GOAL A
Render every line of the dataset records as a Markdown table with the columns Row and Record line, numbering the rows and skipping blank lines. Leave the pictures out of the answer.

QUOTED TEXT
See the 'drilling rig' example by Beau Brown in the case studies section as an example
of using the XGL import converter to move from SolidWorks to 3DS MAX.
Overview
This import converter reads in ASCII XGL formatted files as well as their ZGL compressed equivalents. Triangular mesh
data (with vertex normals and vertex uv texture coordinates), basic material
properties, embedded texture images and object hierarchy are imported from
the XML-style XGL file.
XGL is an ideal file format to export data from various supported 3D programs
(see below, primarily CAD packages) to an XGL viewing program, be it on a
local machine or across the Internet. XGL is also an ideal file format to
move data from these CAD packages into Okino's NuGraf Rendering System
software for viewing, visual editing and photo-realistic rendering.
The XGL file format is designed to represent 3D information for the purpose
of visualization. It attempts to capture all of the 3D information that can
be rendered by SGI's OpenGL rendering library. XGL uses XML 1.0 syntax, so it
is easy to write and be parsed. XGL is quickly becoming the ideal format for
transmitting 3D data over the Internet and enabling applications with complex
functionality, such as collaboration, configuration, and data association.
The XGL file format is defined and maintained by the XGL Consortium.
Products that Export XGL/ZGL Files
One of the key benefits of the XGL file format is the number of vendors who
export XGL files, primarily CAD software products.
Released product with XGL Export (at the time of writing):
The primary method to view XGL files is with the free XGL file viewer
distributed by RealityWave (www.realitywave.com).
RealityWave also provides XGL streaming capabily across the Internet using their VizStream WebKit.
Okino's NuGraf Rendering System is ideal for creating, importing, editing, and photo-realistic rendering of XGL objects. Both, NuGraf and PolyTrans, are fully capable of importing and exporting XGL files.
Limitations of the XGL File Format
XGL is an adequate, but not ideal 3D file format to translate scene data from
one program to another. It seems to have been written under the general
assumption that the exported data will be sent to a viewing program, and to a
lesser degree to another 3D program. As such, it is not a perfect file format
to move complete scene data from one program to another. The following lists
some of the limitations of the XGL file format when used as a mechanism to
move scene data between 3D software packages:
XGL file format is not the most ideal for converting 3D scenes with object
hierarchy. The main problem is that the "transform" tag does not allow for
non-uniform scaling or off-axis scaling to be defined for an objects
transformation node. This problem can be overcome by transferring the mesh
data in absolute world space coordinates (the transformation matrix is
embedded directly with the mesh vertices), but that does not allow for the
transfer of any pivoting information.
All mesh data must be turned into triangles.
Vertex color and UV tangent attributes for mesh vertices is not provided.
No naming of objects or null hierarchy nodes is possible.
All texture maps must be embedded within the XGL file. Texture filename
references are not provided.
Transformations with off-axis scaling or non-uniform scaling are not
accomodated.
Only directional light sources are provided. Point and spot lights are not.
Otherwise, XGL is an adequate file format for moving general purposes
triangular-based mesh data between 3D programs, or a 3D program and a
destination viewing program, with associated color and texture attributes,
some lighting and hierarchy.

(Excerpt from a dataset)

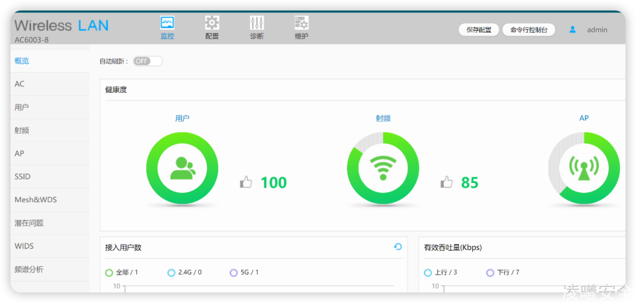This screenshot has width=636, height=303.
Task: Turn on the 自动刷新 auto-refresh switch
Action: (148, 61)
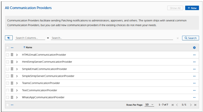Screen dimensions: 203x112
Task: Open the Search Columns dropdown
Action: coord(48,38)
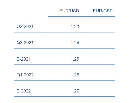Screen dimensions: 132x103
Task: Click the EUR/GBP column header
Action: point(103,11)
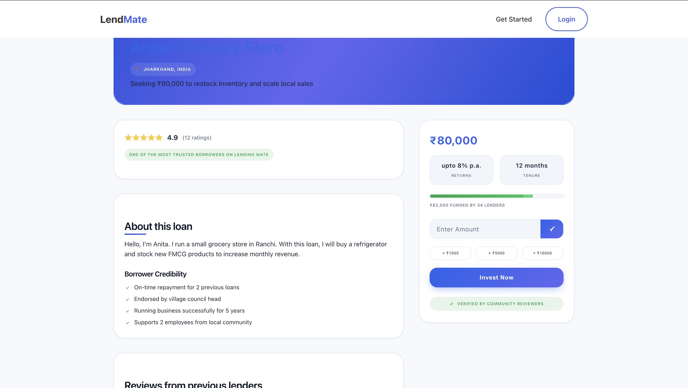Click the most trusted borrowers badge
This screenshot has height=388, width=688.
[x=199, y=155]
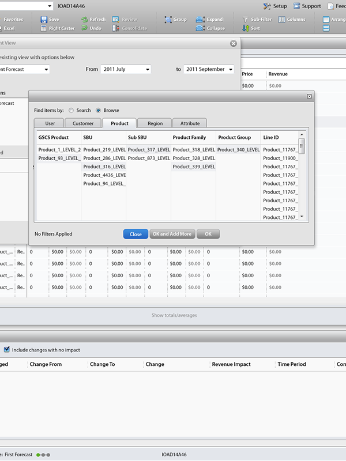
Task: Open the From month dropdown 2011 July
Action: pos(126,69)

GOAL B
Continue the text about the XGL file format from the point where it stops.

EXERCISE OUTPUT A
| Row | Record line |
|---|---|
| 1 | This screenshot has width=636, height=303. |
| 2 | Task: Turn on the 自动刷新 auto-refresh switch |
| 3 | Action: (148, 61) |
| 4 | Screen dimensions: 203x112 |
| 5 | Task: Open the Search Columns dropdown |
| 6 | Action: coord(48,38) |
| 7 | Screen dimensions: 132x103 |
| 8 | Task: Click the EUR/GBP column header |
| 9 | Action: point(103,11) |
| 10 | Click the most trusted borrowers badge |
| 11 | This screenshot has height=388, width=688. |
| 12 | [x=199, y=155] |
| 13 | Task: Open the From month dropdown 2011 July |
| 14 | Action: pos(126,69) |

EXERCISE OUTPUT B
WEB Site References
The XGL file format specification is contained on the WEB site
www.xglspec.org.
These options control how the imported geometry and material data is
processed before it is sent to the NuGraf/PolyTrans internal database.
Compute averaged normals
If this checkbox is enabled then new vertex normals will be computed for a
polygon if it does not have any vertex normals already. The
Import Vertex Normals checkbox must
also be enabled. The smoothing criterion is based on the angle between
abutting polygons; common smoothed vertex normals will be computed if the
angle between their geometric surfaces normals is less than the angle
specified on the dialog box (which defaults to 45 degrees). Note that the
vertices will be welded together prior to the smoothing algorithm being
executed.
Ignore Geometry Back-face Culling Flags
The XGL file format allows back face culling to be enabled on a per-polygon
basis. Culling allows polygon faces, which are pointing towards the camera or
away from the camera, to be remove implicitly from a scene during the
rendering process. This importer turns these per-polygon flags into a more
general per-object culling mode. If this checkbox is enabled then the culling
option from the XGL file is ignored.
Flip Model so that Y Axis is Up
If this checkbox is enabled then the model will be reoriented so that the Up
axis of the model will be aligned with the positive Y axis (which is used by
the converter) instead of the positive Z axis as used by some XGL files (such
as XGL files exported from the Solid Edge CAD modeling program).
Report Statistics About the XGL File Contents
If this checkbox is check-marked then parsing statistics will be displayed in
the message window after the XGL file has been imported.
Hierarchy Optimizer # 1, Hierarchy Optimizer # 2
These options provide methods to remove redundant hierarchy nodes from the
imported XGL file. Optimzier # 1 removes runs of empty folders, as well as
folders with no children. Optimizer # 2 is simpler, deleting empty folders
which only have 1 geometry object in them.
Shading Coefficient Modifcations
See below for a longer explanation of these combo boxes. In general, these
combo boxes allow the key material attributes to be tweaked during import.
This might be necessary, for example, if the imported objects appear too
ambient, or too luminous.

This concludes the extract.